Write out the passage of the schooner Adventuress text between "While operating as" and "into the deck.", inclusive, word for word.

Given text:
---+---
National Park Service
Return to Maritime home page
Maritime Landmarks
Back to Large Vessel Landmarks Main Page
Back to Landmarks Main Page
Schooner Adventuress
National Historic Landmark Study
by James P. Delgado, 1989
Designated April 11, 1989

Present and Historic Physical Appearance

Deck view of Adventuress as a San Francisco Pilot schoner. National Maritime Museum Photo, 1932
The 1913 schooner Adventuress, a historic vessel actively sailing and engaged in sail training, is moored when not at sea at Lake Union Drydock in Seattle, Washington. Owned and operated by Youth Adventure, Inc., Adventuress is officially registered at the Port of Seattle.

Adventuress as Built and Operated

As built in 1913, Adventuress is 85.5 feet in length, with a 21.4-foot beam and a 9.8-foot depth of hold. Adventuress is registered at 78 gross tons and 42 net tons, with a displacement of 98.2 long tons. [1] Built heavily with oak frames and deck beams and planked in Douglas Fir, Adventuress was constructed with iron knees, which she retains. The vessel's staunch construction was necessary for her intended use as a private hunting vessel in the Arctic. Built with fine, fast lines, Adventuress is an excellent example of her designer, naval architect, Bowdoin B. Crowinshield's work, with a fine run marked by "short, straight keels with marked drag; long, light counters; and long forward overhangs." The cutaway profile of Adventuress is typical of Crowninshield's "fisherman profile" yachts. [2]

Adventuress' two masts were rigged to make her a topmast schooner; she carried 4,571-sq. ft. of sail. In addition to her sails, the schooner also carried a single 80-h.p. auxiliary three-cylinder gasoline Standard engine which drove her single screw. A 1,400-gallon fuel tank was installed in the vessel for the engine. Additional machinery installed in 1913 was described at the time as "electric lights...supplied by an Edison storage battery, charged by a 5-h.p. engine and an Eck generator, direct- connected....a refrigerating machine and an engine mounted under [the] deck forward to operate the windlass." [3]

While operating as a San Francisco pilot schooner between 1914 and 1950, Adventuress underwent some modification. These changes included downrigging the vessel to a baldheaded Bermuda-rigged schooner, removing her bowsprit to make her a "knockabout" type, replacing the foremast with a larger, lower stick with less rake, and constructing an open cockpit around the helm to protect the crew from pooping seas. The engine was replaced with a 140-h.p. Atlas-Imperial Diesel. [4] In later years the watertank area forward was enclosed to create a low deckhouse set into the deck.
---+---
Given material:
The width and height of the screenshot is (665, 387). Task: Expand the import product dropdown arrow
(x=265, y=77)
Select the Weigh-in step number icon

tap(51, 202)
---+---
Solution to this exercise:
While operating as a San Francisco pilot schooner between 1914 and 1950, Adventuress underwent some modification. These changes included downrigging the vessel to a baldheaded Bermuda-rigged schooner, removing her bowsprit to make her a "knockabout" type, replacing the foremast with a larger, lower stick with less rake, and constructing an open cockpit around the helm to protect the crew from pooping seas. The engine was replaced with a 140-h.p. Atlas-Imperial Diesel. [4] In later years the watertank area forward was enclosed to create a low deckhouse set into the deck.